> **Requisitos das tarefas**
1. No texto sobre a ex-modelo Loemy Marques, qual é a profissão de Tina Galvão?
2. Por favor, copie as linhas das entradas a partir do início delas até a linha que contém "32 (560, 96)", incluindo as duas pontas. Deixe as imagens fora da resposta.

======== Trecho do texto

A revista Veja São Paulo fez uma reportagem de capa sobre o envolvimento da ex-modelo matogrossense Loemy Marques com o crack. Loemy, uma linda jovem movida pelo sonho de fazer sucesso na carreira de modelo, veio para São Paulo, igual a muitos outros jovens, e hoje, aos 25 anos, encontra-se desorganizada pela dependência química. Sua vulnerabilidade social, e as dificuldades emocionais decorrentes da falta de elaboração da sua história, resultaram no envolvimento com o crack num momento de desorientação frente às dificuldades inerentes à profissão.
Muitas outras mídias criticaram a Veja São Paulo por escolher retratar a história de uma jovem – loira, de olhos verdes, 1,79m de altura e beleza indiscutível – em meio a tantos outros jovens com problemas decorrentes do uso de crack. A reportagem de Ricardo Senra, BBC de SP, merece destaque: traz a opinião de Tina Galvão (71 anos), assistente social, que trabalha diretamente com os usuários de crack, e dados importantes sobre a (in)eficácia do modelo tratamento por internação compulsória. Entre os comentários que Tina Galvão faz sobre os problemas gerados pela Veja, ao escolher fazer a reportagem sobre alguém cuja beleza atende aos padrões midiáticos, em detrimento dos demais usuários, a assistente social traduz a falência de um modelo de tratamento que elide: deliberação, e paciente. Usando termos que não poderiam ser mais diretos, talvez pela aproximação engajada com aqueles a quem Tina Galvão atende, ela declara: “Quem ‘pita’ é que apita.” “Quando [a opção pelo tratamento] não parte do usuário, a droga costuma vencer” Tina Galvão.

================
======== Entradas fornecidas

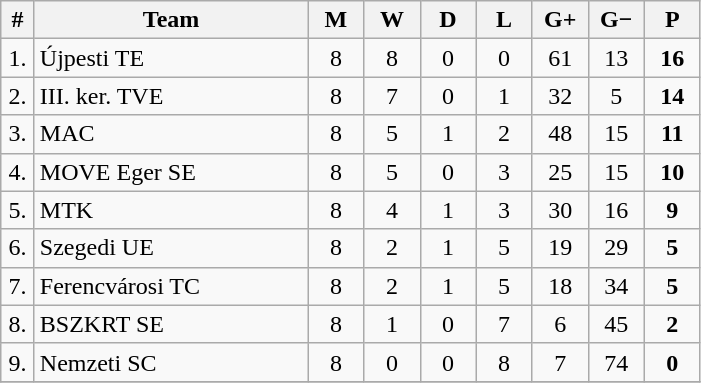
4. (18, 172)
G+ (560, 20)
Nemzeti SC (171, 362)
M (336, 20)
W (392, 20)
14 (672, 96)
D (448, 20)
61 (560, 58)
6 (560, 324)
P (672, 20)
Team (171, 20)
MAC (171, 134)
L (504, 20)
1. (18, 58)
# (18, 20)
2. (18, 96)
13 (616, 58)
Szegedi UE (171, 248)
32 (560, 96)
9. (18, 362)
G− (616, 20)
19 (560, 248)
3. (18, 134)
MOVE Eger SE (171, 172)
11 (672, 134)
BSZKRT SE (171, 324)
Ferencvárosi TC (171, 286)
7. (18, 286)
6. (18, 248)
III. ker. TVE (171, 96)
18 (560, 286)
25 (560, 172)
10 (672, 172)
29 (616, 248)
MTK (171, 210)
9 (672, 210)
45 (616, 324)
48 (560, 134)
Újpesti TE (171, 58)
4 (392, 210)
34 (616, 286)
74 (616, 362)
8. (18, 324)
30 (560, 210)
5. (18, 210)
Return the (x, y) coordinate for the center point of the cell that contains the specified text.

================

> **Resultados em ordem**
1. Assistente social.

2.
4. (18, 172)
G+ (560, 20)
Nemzeti SC (171, 362)
M (336, 20)
W (392, 20)
14 (672, 96)
D (448, 20)
61 (560, 58)
6 (560, 324)
P (672, 20)
Team (171, 20)
MAC (171, 134)
L (504, 20)
1. (18, 58)
# (18, 20)
2. (18, 96)
13 (616, 58)
Szegedi UE (171, 248)
32 (560, 96)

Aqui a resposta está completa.